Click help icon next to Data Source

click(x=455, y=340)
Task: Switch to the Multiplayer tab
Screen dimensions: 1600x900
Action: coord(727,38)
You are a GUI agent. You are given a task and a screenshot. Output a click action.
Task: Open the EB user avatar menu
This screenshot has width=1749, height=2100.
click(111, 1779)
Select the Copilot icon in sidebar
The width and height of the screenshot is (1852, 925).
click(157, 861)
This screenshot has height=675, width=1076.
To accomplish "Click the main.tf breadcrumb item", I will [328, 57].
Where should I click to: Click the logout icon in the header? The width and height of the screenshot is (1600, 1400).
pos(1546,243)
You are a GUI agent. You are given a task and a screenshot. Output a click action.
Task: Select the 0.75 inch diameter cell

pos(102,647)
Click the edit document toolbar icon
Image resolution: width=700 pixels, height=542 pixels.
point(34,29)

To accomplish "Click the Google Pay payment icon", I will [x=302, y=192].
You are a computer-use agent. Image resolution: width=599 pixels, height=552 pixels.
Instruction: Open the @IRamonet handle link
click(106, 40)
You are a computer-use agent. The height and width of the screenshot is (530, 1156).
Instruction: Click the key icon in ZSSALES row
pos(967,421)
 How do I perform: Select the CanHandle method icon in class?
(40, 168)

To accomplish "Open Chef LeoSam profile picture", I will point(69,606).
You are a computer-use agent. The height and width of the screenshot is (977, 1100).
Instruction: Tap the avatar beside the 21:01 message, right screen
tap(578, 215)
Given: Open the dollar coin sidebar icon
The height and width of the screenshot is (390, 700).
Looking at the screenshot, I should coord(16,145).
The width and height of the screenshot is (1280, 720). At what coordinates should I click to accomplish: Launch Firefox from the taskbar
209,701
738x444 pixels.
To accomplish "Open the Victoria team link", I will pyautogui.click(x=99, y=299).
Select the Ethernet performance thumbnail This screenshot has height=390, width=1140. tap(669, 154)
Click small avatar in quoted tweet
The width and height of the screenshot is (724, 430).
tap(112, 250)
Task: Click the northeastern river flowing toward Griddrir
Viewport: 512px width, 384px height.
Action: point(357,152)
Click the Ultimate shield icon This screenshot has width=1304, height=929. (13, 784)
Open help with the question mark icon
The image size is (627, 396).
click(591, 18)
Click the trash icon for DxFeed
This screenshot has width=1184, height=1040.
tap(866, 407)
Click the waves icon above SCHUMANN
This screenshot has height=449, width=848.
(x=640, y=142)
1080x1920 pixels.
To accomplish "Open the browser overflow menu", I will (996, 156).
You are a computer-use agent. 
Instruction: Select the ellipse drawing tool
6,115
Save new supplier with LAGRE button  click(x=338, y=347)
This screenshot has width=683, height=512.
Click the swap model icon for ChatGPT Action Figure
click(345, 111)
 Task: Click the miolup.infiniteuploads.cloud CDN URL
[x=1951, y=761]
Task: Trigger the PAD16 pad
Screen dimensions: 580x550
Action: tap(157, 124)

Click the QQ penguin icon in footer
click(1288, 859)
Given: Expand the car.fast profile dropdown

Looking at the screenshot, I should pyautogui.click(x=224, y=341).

• • • •

**Exercise requirements:**
Every record is to be repeated exactly as written.

**Response:**
Click help icon next to Data Source

click(x=455, y=340)
Task: Switch to the Multiplayer tab
Screen dimensions: 1600x900
Action: coord(727,38)
You are a GUI agent. You are given a task and a screenshot. Output a click action.
Task: Open the EB user avatar menu
This screenshot has width=1749, height=2100.
click(111, 1779)
Select the Copilot icon in sidebar
The width and height of the screenshot is (1852, 925).
click(157, 861)
This screenshot has height=675, width=1076.
To accomplish "Click the main.tf breadcrumb item", I will [328, 57].
Where should I click to: Click the logout icon in the header? The width and height of the screenshot is (1600, 1400).
pos(1546,243)
You are a GUI agent. You are given a task and a screenshot. Output a click action.
Task: Select the 0.75 inch diameter cell

pos(102,647)
Click the edit document toolbar icon
Image resolution: width=700 pixels, height=542 pixels.
point(34,29)

To accomplish "Click the Google Pay payment icon", I will [x=302, y=192].
You are a computer-use agent. Image resolution: width=599 pixels, height=552 pixels.
Instruction: Open the @IRamonet handle link
click(106, 40)
You are a computer-use agent. The height and width of the screenshot is (530, 1156).
Instruction: Click the key icon in ZSSALES row
pos(967,421)
 How do I perform: Select the CanHandle method icon in class?
(40, 168)

To accomplish "Open Chef LeoSam profile picture", I will point(69,606).
You are a computer-use agent. The height and width of the screenshot is (977, 1100).
Instruction: Tap the avatar beside the 21:01 message, right screen
tap(578, 215)
Given: Open the dollar coin sidebar icon
The height and width of the screenshot is (390, 700).
Looking at the screenshot, I should coord(16,145).
The width and height of the screenshot is (1280, 720). At what coordinates should I click to accomplish: Launch Firefox from the taskbar
209,701
738x444 pixels.
To accomplish "Open the Victoria team link", I will pyautogui.click(x=99, y=299).
Select the Ethernet performance thumbnail This screenshot has height=390, width=1140. tap(669, 154)
Click small avatar in quoted tweet
The width and height of the screenshot is (724, 430).
tap(112, 250)
Task: Click the northeastern river flowing toward Griddrir
Viewport: 512px width, 384px height.
Action: point(357,152)
Click the Ultimate shield icon This screenshot has width=1304, height=929. (13, 784)
Open help with the question mark icon
The image size is (627, 396).
click(591, 18)
Click the trash icon for DxFeed
This screenshot has width=1184, height=1040.
tap(866, 407)
Click the waves icon above SCHUMANN
This screenshot has height=449, width=848.
(x=640, y=142)
1080x1920 pixels.
To accomplish "Open the browser overflow menu", I will (996, 156).
You are a computer-use agent. 
Instruction: Select the ellipse drawing tool
6,115
Save new supplier with LAGRE button  click(x=338, y=347)
This screenshot has width=683, height=512.
Click the swap model icon for ChatGPT Action Figure
click(345, 111)
 Task: Click the miolup.infiniteuploads.cloud CDN URL
[x=1951, y=761]
Task: Trigger the PAD16 pad
Screen dimensions: 580x550
Action: tap(157, 124)

Click the QQ penguin icon in footer
click(1288, 859)
Given: Expand the car.fast profile dropdown

Looking at the screenshot, I should pyautogui.click(x=224, y=341).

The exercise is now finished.